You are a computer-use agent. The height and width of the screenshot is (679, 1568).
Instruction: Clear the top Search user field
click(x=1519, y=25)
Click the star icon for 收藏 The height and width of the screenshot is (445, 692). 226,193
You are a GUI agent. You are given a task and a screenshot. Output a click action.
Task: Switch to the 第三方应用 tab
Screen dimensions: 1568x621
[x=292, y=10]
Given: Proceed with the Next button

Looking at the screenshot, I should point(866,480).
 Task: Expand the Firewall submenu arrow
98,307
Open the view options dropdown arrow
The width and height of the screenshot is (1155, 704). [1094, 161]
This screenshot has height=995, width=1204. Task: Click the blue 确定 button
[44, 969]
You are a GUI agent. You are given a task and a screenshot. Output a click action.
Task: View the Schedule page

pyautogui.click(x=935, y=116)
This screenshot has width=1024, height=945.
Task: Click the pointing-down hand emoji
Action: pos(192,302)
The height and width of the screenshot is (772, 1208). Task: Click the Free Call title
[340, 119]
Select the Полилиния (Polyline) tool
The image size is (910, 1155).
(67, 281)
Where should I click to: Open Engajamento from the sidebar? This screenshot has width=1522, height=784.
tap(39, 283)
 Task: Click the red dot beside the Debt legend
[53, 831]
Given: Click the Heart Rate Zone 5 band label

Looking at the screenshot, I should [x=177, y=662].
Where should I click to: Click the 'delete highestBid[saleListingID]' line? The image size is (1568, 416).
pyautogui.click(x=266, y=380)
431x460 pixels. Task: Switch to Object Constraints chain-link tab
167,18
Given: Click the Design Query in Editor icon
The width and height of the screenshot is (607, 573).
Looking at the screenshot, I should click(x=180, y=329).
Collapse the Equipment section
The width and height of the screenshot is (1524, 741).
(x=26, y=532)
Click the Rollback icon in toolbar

• **Task directions**
The line with "The width and height of the screenshot is (607, 573)." through the last line of the data: write these out exactly, and no others.

• **Answer to the exercise**
The width and height of the screenshot is (607, 573).
Looking at the screenshot, I should click(x=180, y=329).
Collapse the Equipment section
The width and height of the screenshot is (1524, 741).
(x=26, y=532)
Click the Rollback icon in toolbar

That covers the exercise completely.